Boltar, LLC v. Comm'r., 136 T.C. No. 14 (4/5/2011)
In Boltar LLC, the Tax Court completely barred the taxpayer's appraisal report from evidence. At issue was the correct value of an income tax charitable deduction for a conservation easement.
In 1996, Boltar LLC ("Boltar") acquired parcels of land in Indiana. In 2003, Boltar granted a conservation easement to a land trust on a portion of one of the parcels. On its 2003 partnership income tax return, Boltar claimed a charitable contribution deduction of $3,245,000, but only $42,400 was allowed by the IRS. The IRS filed a motion to exclude Boltar's expert report and testimony as neither reliable nor relevant under the Federal rules of evidence and under Daubert v. Merrell Dow Pharm., Inc., 509 U.S. 579 (1993). The entire Tax Court found significant problems with Boltar's appraisal including: (1) factual errors, such as ignoring a utility easement on the property; (2) errors in identifying the property's location; (3) errors in which zoning rules apply to the easement; (4) the expert continued to assert the appraised value was correct, even after admitting factual errors; and (5) the appraisal was based on a draft of the conservation easement, not on the final conservation easement.

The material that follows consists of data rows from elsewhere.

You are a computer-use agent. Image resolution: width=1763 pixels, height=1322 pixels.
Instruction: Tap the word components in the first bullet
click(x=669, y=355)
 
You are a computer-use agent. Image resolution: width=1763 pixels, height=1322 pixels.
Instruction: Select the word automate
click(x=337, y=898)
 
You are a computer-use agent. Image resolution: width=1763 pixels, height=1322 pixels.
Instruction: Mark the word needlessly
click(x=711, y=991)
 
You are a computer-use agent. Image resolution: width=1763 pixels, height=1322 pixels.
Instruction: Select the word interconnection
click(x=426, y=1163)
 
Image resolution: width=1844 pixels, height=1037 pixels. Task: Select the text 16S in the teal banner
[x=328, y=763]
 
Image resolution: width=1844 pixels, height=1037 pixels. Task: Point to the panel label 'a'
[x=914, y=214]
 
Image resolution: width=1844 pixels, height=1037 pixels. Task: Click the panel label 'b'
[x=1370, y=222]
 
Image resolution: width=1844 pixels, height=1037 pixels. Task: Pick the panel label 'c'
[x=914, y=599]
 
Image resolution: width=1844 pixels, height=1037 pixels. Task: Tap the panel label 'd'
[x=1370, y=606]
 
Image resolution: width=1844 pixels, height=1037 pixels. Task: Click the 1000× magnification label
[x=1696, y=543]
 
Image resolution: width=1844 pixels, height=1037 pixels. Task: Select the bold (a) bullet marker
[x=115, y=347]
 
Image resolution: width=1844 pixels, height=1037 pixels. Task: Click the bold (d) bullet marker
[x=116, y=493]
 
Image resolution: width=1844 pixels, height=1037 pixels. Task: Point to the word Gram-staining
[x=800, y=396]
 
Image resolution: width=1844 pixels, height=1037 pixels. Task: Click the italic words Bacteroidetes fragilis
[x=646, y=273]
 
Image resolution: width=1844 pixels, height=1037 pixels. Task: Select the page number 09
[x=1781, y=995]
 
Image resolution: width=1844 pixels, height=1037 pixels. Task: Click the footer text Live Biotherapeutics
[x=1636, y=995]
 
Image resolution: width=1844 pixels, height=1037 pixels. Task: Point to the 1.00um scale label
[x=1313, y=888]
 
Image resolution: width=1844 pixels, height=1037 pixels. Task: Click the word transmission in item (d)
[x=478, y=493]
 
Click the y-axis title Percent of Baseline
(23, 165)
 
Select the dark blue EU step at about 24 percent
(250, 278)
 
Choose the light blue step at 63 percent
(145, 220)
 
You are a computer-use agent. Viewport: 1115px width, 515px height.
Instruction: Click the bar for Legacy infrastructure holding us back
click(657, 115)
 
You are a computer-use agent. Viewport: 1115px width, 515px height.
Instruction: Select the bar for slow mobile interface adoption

The Tax Court expressed that it was not inclined to guess at how the valuation should be adjusted for the factual errors, and found the report as a whole to be too speculative and unreliable to be useful. The expert's report and opinion was so problematic that the Court granted the IRS's motion to exclude it. The taxpayer argued that the Daubert analysis should only apply in a jury trial and this case was a non-jury trial. The Tax Court rejected this argument and held that a Daubert-type exclusion can apply in a bench trial.